**Written instruction:**
Copy the listing below word for word, from its start through the line containing "Image resolution: width=770".

== Input material

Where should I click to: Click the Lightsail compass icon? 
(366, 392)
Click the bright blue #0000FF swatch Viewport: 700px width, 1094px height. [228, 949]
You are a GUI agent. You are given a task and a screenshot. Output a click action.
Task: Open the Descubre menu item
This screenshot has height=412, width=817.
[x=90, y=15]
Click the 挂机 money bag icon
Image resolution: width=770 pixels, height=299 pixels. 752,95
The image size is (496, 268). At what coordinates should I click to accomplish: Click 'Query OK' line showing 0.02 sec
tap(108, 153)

====

**Reply to the exercise:**
Where should I click to: Click the Lightsail compass icon? 
(366, 392)
Click the bright blue #0000FF swatch Viewport: 700px width, 1094px height. [228, 949]
You are a GUI agent. You are given a task and a screenshot. Output a click action.
Task: Open the Descubre menu item
This screenshot has height=412, width=817.
[x=90, y=15]
Click the 挂机 money bag icon
Image resolution: width=770 pixels, height=299 pixels. 752,95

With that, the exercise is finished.